▶ [Your objective] Working from the top of the records below, reproduce each line exactly, ending once you have written the line containing "ما هو التمويل".
==== The data
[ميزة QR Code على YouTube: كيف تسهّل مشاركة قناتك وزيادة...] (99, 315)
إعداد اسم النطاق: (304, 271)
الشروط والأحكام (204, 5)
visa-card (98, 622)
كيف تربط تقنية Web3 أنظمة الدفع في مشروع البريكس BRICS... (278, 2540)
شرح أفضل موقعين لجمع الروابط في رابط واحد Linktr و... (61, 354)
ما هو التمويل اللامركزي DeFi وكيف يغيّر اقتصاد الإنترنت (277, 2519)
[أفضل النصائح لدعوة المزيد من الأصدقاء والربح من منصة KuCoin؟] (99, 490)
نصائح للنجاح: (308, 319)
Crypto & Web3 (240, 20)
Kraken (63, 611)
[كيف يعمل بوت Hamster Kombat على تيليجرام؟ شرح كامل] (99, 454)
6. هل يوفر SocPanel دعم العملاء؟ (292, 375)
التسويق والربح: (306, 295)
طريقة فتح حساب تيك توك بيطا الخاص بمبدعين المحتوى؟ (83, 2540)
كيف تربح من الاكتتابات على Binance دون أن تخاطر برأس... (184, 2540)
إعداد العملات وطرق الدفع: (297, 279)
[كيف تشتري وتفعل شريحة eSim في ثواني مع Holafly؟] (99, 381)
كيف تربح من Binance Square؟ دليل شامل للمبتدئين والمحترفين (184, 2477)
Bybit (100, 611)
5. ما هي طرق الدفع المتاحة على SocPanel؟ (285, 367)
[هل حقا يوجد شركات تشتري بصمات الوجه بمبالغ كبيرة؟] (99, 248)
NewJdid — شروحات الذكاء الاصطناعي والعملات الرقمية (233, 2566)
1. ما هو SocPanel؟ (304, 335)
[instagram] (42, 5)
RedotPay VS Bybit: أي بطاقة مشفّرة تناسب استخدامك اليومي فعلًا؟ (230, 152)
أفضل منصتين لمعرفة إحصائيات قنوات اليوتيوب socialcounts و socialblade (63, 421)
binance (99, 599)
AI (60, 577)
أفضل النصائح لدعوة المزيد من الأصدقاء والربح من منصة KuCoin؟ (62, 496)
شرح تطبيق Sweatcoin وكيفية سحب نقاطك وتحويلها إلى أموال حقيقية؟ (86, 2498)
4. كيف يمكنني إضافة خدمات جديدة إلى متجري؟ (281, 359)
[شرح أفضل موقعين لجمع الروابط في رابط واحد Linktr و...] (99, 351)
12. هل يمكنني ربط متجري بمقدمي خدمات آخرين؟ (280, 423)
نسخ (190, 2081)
========
▶ [Result below]
[ميزة QR Code على YouTube: كيف تسهّل مشاركة قناتك وزيادة...] (99, 315)
إعداد اسم النطاق: (304, 271)
الشروط والأحكام (204, 5)
visa-card (98, 622)
كيف تربط تقنية Web3 أنظمة الدفع في مشروع البريكس BRICS... (278, 2540)
شرح أفضل موقعين لجمع الروابط في رابط واحد Linktr و... (61, 354)
ما هو التمويل اللامركزي DeFi وكيف يغيّر اقتصاد الإنترنت (277, 2519)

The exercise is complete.